WHAT TO WORK ON: Please update the data between the lines holding "This screenshot has height=607, width=744." and "Click the y-axis label 0", inclusive, by replacing "textarea" with "text box" and keeping everything else the same. Give back only those lines, without the pictures.

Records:
↓↓↓

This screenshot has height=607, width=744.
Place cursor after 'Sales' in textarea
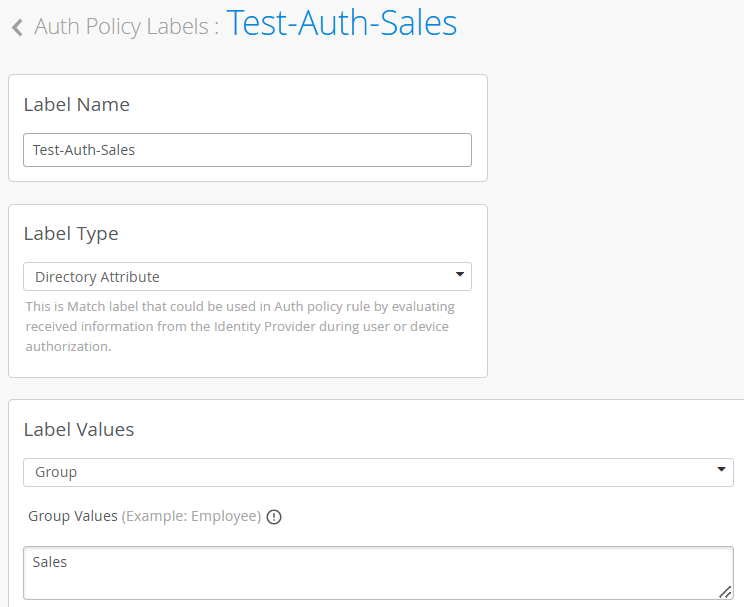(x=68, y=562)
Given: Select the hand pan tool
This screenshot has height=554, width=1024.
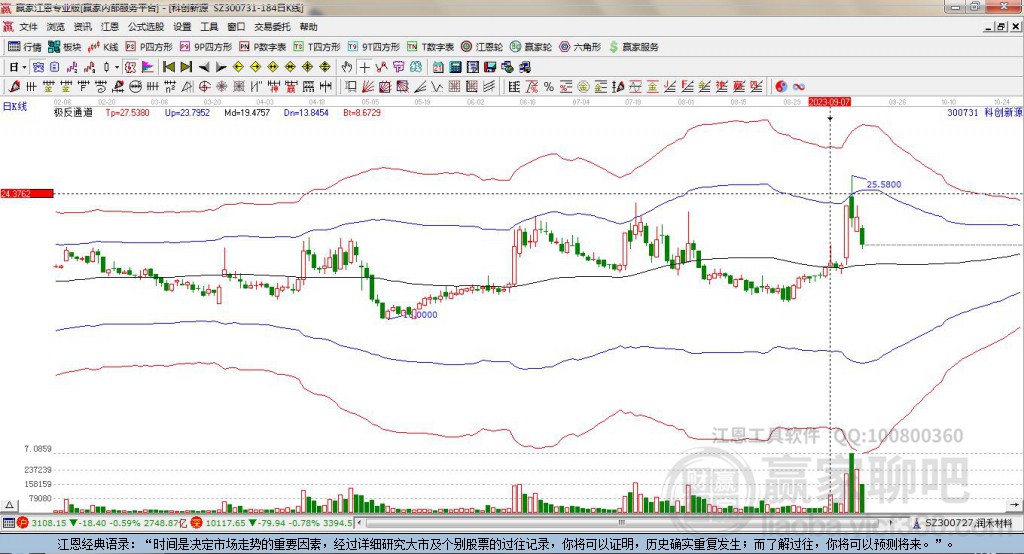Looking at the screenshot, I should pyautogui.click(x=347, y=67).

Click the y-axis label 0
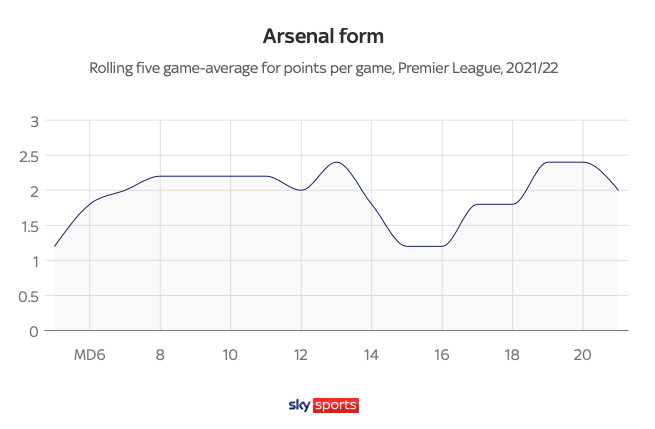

↑↑↑
↓↓↓

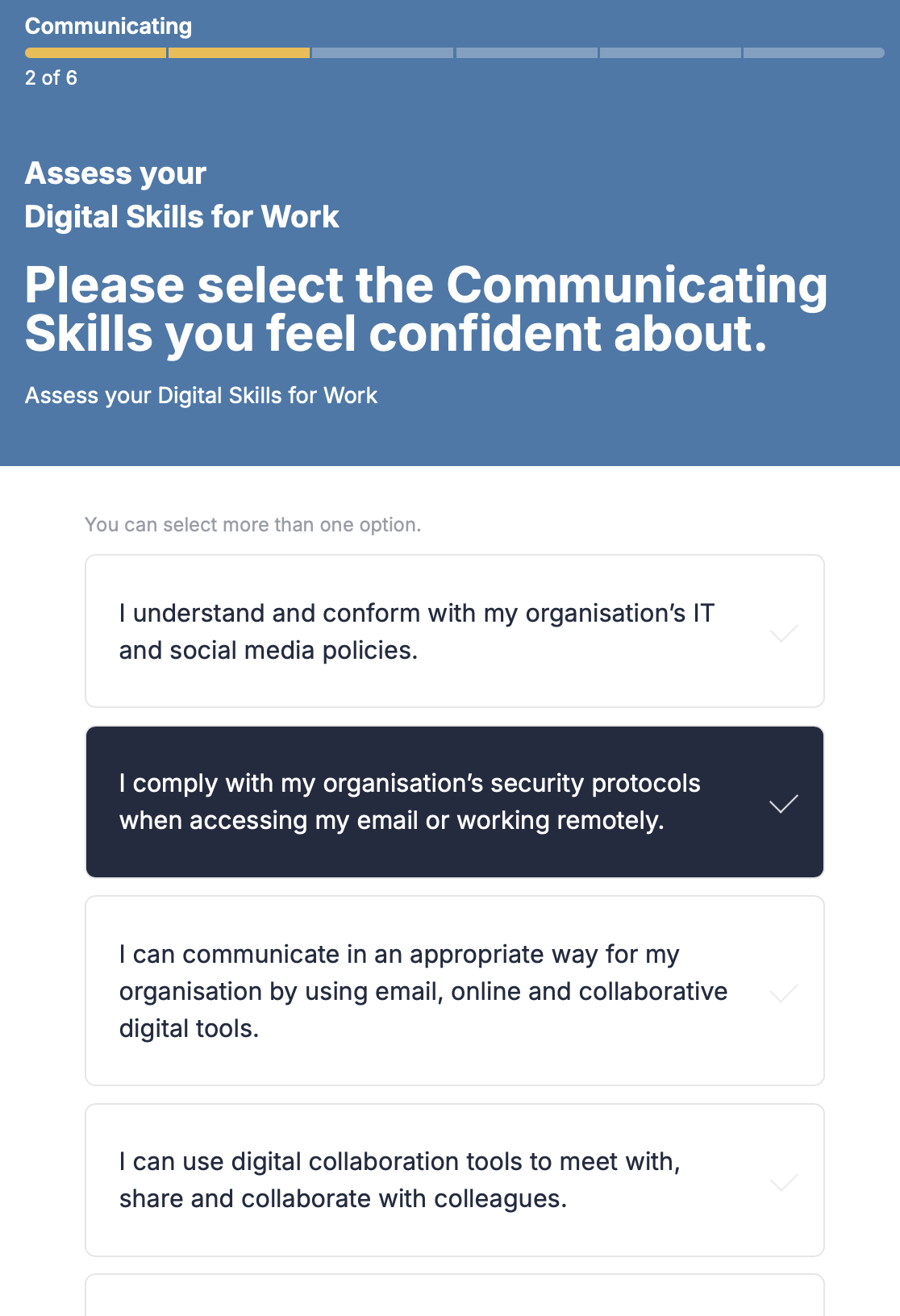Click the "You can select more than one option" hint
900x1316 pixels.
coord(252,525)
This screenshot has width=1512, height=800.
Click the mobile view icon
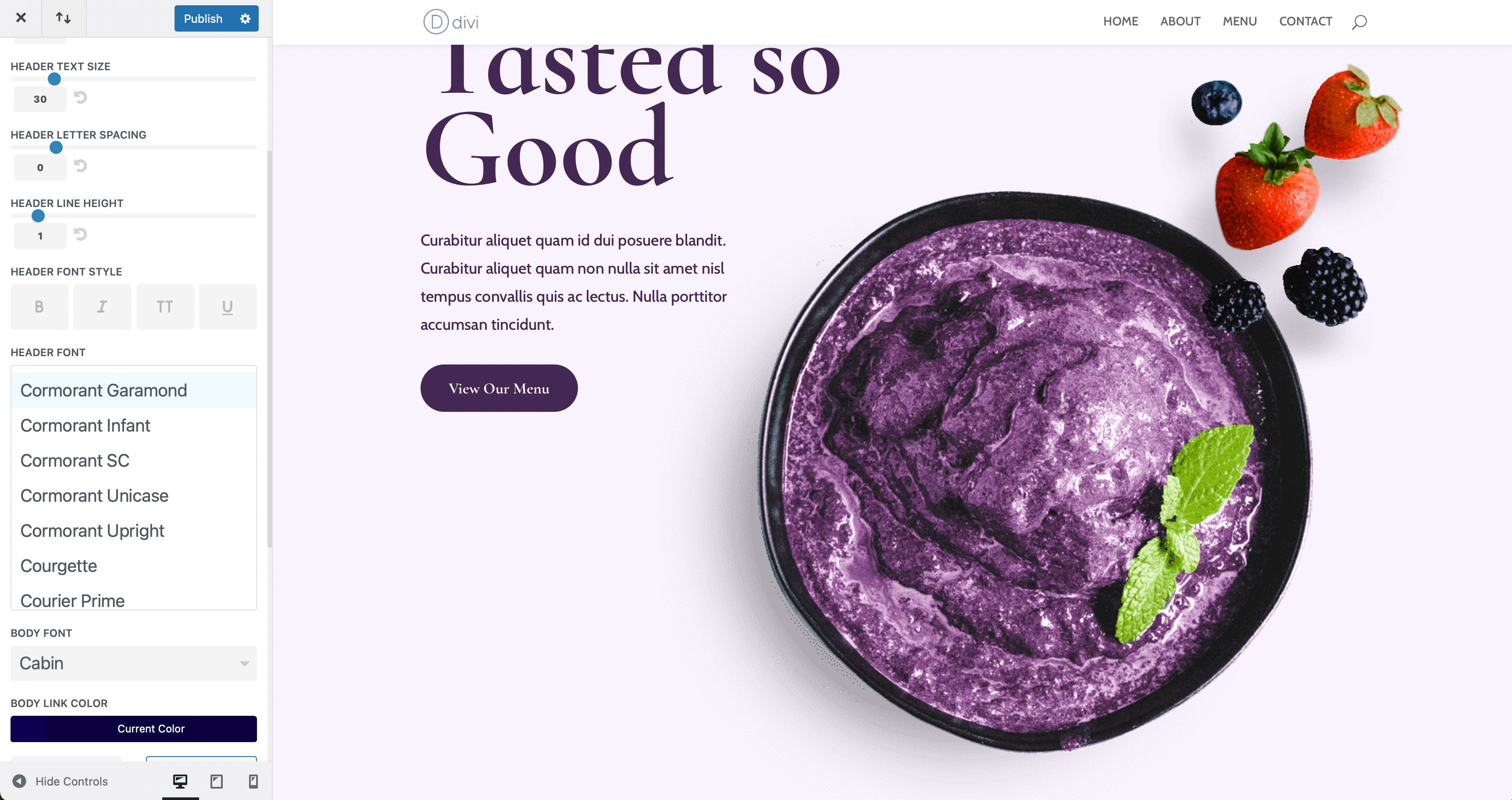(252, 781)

↑↑↑

COMPLETE OUTPUT:
This screenshot has height=607, width=744.
Place cursor after 'Sales' in text box
(x=68, y=562)
Given: Select the hand pan tool
This screenshot has height=554, width=1024.
Looking at the screenshot, I should pyautogui.click(x=347, y=67).

Click the y-axis label 0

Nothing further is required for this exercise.